● Written exercise
Format the items below as a numbered list, leaving out any blank lines.

-.-.-

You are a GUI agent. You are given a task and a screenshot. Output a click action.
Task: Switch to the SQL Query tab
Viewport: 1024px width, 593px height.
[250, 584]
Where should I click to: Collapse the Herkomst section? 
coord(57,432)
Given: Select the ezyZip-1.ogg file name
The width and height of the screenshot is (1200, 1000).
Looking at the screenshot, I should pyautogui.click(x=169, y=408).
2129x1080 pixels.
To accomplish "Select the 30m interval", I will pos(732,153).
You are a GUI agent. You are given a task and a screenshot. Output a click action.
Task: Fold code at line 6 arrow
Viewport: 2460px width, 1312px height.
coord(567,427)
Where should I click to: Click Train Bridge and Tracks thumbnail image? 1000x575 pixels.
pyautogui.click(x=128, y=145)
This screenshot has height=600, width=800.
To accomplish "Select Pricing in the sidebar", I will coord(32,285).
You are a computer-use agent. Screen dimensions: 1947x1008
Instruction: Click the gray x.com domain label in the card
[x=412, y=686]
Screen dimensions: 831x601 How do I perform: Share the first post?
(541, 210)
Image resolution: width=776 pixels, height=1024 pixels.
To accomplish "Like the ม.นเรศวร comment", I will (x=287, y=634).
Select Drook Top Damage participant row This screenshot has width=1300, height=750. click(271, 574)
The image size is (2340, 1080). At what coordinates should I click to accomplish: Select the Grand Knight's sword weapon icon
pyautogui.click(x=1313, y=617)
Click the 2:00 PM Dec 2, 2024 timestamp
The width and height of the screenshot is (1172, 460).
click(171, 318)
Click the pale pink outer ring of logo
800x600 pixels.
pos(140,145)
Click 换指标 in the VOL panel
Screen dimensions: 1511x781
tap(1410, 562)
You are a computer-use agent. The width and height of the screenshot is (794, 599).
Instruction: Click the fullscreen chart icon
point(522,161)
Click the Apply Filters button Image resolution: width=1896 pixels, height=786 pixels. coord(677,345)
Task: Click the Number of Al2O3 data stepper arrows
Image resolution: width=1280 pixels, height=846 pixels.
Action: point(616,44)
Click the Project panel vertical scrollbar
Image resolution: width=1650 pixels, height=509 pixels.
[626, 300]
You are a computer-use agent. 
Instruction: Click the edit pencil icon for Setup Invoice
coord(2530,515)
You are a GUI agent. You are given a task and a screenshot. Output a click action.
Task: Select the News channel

-.-.-

● Final result
1. You are a GUI agent. You are given a task and a screenshot. Output a click action.
2. Task: Switch to the SQL Query tab
3. Viewport: 1024px width, 593px height.
4. [250, 584]
5. Where should I click to: Collapse the Herkomst section? 
6. coord(57,432)
7. Given: Select the ezyZip-1.ogg file name
8. The width and height of the screenshot is (1200, 1000).
9. Looking at the screenshot, I should pyautogui.click(x=169, y=408).
10. 2129x1080 pixels.
11. To accomplish "Select the 30m interval", I will pos(732,153).
12. You are a GUI agent. You are given a task and a screenshot. Output a click action.
13. Task: Fold code at line 6 arrow
14. Viewport: 2460px width, 1312px height.
15. coord(567,427)
16. Where should I click to: Click Train Bridge and Tracks thumbnail image? 1000x575 pixels.
17. pyautogui.click(x=128, y=145)
18. This screenshot has height=600, width=800.
19. To accomplish "Select Pricing in the sidebar", I will coord(32,285).
20. You are a computer-use agent. Screen dimensions: 1947x1008
21. Instruction: Click the gray x.com domain label in the card
22. [x=412, y=686]
23. Screen dimensions: 831x601 How do I perform: Share the first post?
24. (541, 210)
25. Image resolution: width=776 pixels, height=1024 pixels.
26. To accomplish "Like the ม.นเรศวร comment", I will (x=287, y=634).
27. Select Drook Top Damage participant row This screenshot has width=1300, height=750. click(271, 574)
28. The image size is (2340, 1080). At what coordinates should I click to accomplish: Select the Grand Knight's sword weapon icon
29. pyautogui.click(x=1313, y=617)
30. Click the 2:00 PM Dec 2, 2024 timestamp
31. The width and height of the screenshot is (1172, 460).
32. click(171, 318)
33. Click the pale pink outer ring of logo
34. 800x600 pixels.
35. pos(140,145)
36. Click 换指标 in the VOL panel
37. Screen dimensions: 1511x781
38. tap(1410, 562)
39. You are a computer-use agent. The width and height of the screenshot is (794, 599).
40. Instruction: Click the fullscreen chart icon
41. point(522,161)
42. Click the Apply Filters button Image resolution: width=1896 pixels, height=786 pixels. coord(677,345)
43. Task: Click the Number of Al2O3 data stepper arrows
44. Image resolution: width=1280 pixels, height=846 pixels.
45. Action: point(616,44)
46. Click the Project panel vertical scrollbar
47. Image resolution: width=1650 pixels, height=509 pixels.
48. [626, 300]
49. You are a computer-use agent. 
50. Instruction: Click the edit pencil icon for Setup Invoice
51. coord(2530,515)
52. You are a GUI agent. You are given a task and a screenshot. Output a click action.
53. Task: Select the News channel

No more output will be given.